- Design System
- Leadership
- Strategy
- Accessibility
Orion: Design System
From outdated Figma sticker sheets to a company-wide system with 25 WCAG-compliant components. Built over three years of cross-functional collaboration and a healthy dose of perseverance.
- Role
- Product Designer
- Company
- Universe
- Duration
- April 2022 – June 2025
- Status
- Shipped (Continuous Improvements)

What Was Broken
When I joined Universe in April 2022, the design practice was fragmented::
- Figma components didn't reflect the live product
- Design assets lived in sticker sheets, expansive but undetailed
- Lack of component usage guidelines to govern designs and implementation
- Components and mock-ups lacked structure, barring speedy iteration
At its very core, the underlying issue was a lack of coordination around establishing shared standards. Without them, decisions are made in isolation which lead to inconsistent outcomes.
My Contributions
Cultivated a systems design culture
Set up weekly design system sessions to develop collective design thinking through a repeatable process: Select → Audit → Refine → Iterate → Adopt.
Advocated for code-aligned assets
Pushed for Figma auto-layout adoption as a baseline, moving the team from static assets to responsive, iteration-ready mock-ups
Designed and documented components
Led the team in writing usage documentation for our components to produce a unified source of truth to govern design decisions and engineering implementation.
PM'd the build
Partnered with the engineering lead to co-manage the build-out of Orion. My roles encompassed scope definition, identifying priorities, handing off design to developers, and communicating progress to stakeholders.
Owned QA
Reviewed every component for functional, visual, and accessibility compliance. Used axe DevTools for WCAG auditing and participated in code review to close the gap between design intent and build output.
Organised Storybook documentation
Structured and maintained the Storybook library as the source of truth for product teams building with Orion.
How It Came Together
Three years of persevering through neglect and deprioritization, condensed into a few sentences:
Experienced the problems first hand as a new joiner, audited existing design and component usage documentation, standardised Figma practices around front-end replication, and fostered a systems mindset across the design team.
Kickstarted a recurring, weekly design system session to keep the conversation going.
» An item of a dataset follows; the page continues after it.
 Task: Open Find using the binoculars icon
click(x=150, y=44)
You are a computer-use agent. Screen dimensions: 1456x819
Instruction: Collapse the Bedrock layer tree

Developed a repeatable, four-step process to derive alignment: Identify → Audit → Refine → Iterate.
The rebuild of Checkout (see case study: Checkout Improvements) accelerated Orions foundational work, and gave rise to Orion's first release, which was half-baked and messy, but nonetheless meaningful. The closing of the Checkout rebuild led to the formation of the Orion Guild, a cross-discipline group of front-end systems enthusiasts uniting to keep the flame alive.
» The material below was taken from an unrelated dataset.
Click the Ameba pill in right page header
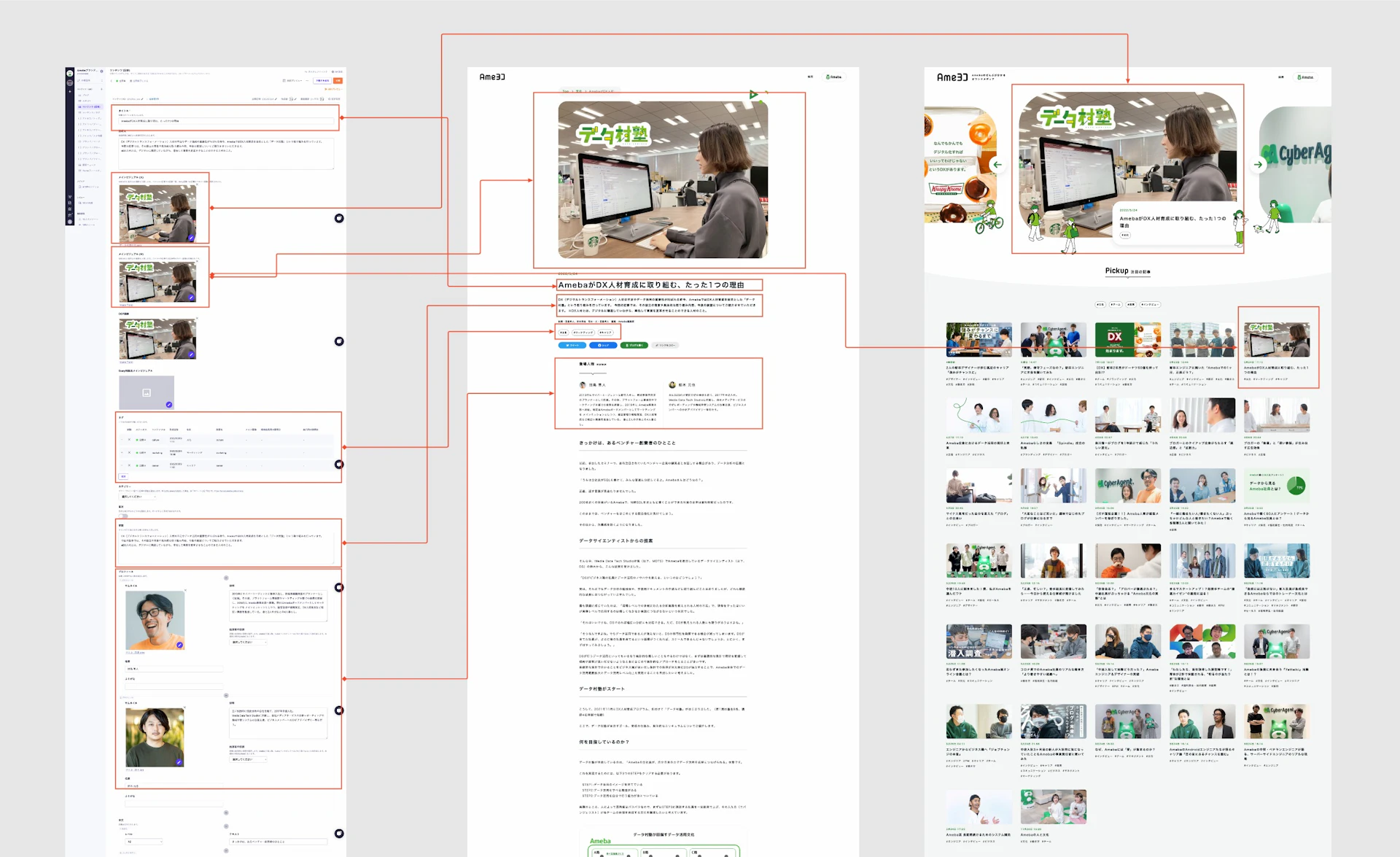The width and height of the screenshot is (1400, 857). click(x=1305, y=77)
Momentum stalled due to competing priorities and limited resources. I led the design team to use this interim period to refine scope, revisit priorities, and make the case for dedicated capacity.
As part of a company-wide system hardening initiative, Orion was selected as a candidate to receive dedicated resources for Q1. Along with an engineering lead, we capitalized on a series of sprints to push progress on Orion. 1 upgraded repo, 21 components, and 48 variants shipped in the final push. The result of these efforts was presented company-wide in May, with gradual rollout and adoption of Orion where viable.
By the beginning of 2026, 5 out of 8 project teams had started using Orion components where viable. Repo upgrades barring the adoption of Orion remain outstanding, preventing its full-on adoption. Orion is now in a stable, maintenance phase as our team works on determining its future as we adopt AI into our product workflow.
A Note on Design Systems
Design systems should reflect a company’s shared convictions around how good experiences should look, feel, and behave. If designers and engineers don’t see their thinking and principles reflected in the system, they'll experience dissonance, giving rise to neglect and indifference.
This belief shaped how I ran Orion. Every session was inclusive and every component decision was negotiated and reasoned, not just said and done. Engineers’ input was treated with utmost respect because they were right more often than not about how components actually behaved in code.
Reflection
Three years is a long time to dedicate myself towards something that at times, felt like it could lose steam at any moment. Working on Orion taught me that systems work is relationship work. The 25 components matter less than the collective buy-in that produced them.
The result that I'm most proud of is that 5 of 8 product teams actively choose to build with Orion. Adoption is the only measure that actually matters since a design system that never affects the surfaces touched by our end-users is merely a daydream, not a tool that practically influences reality.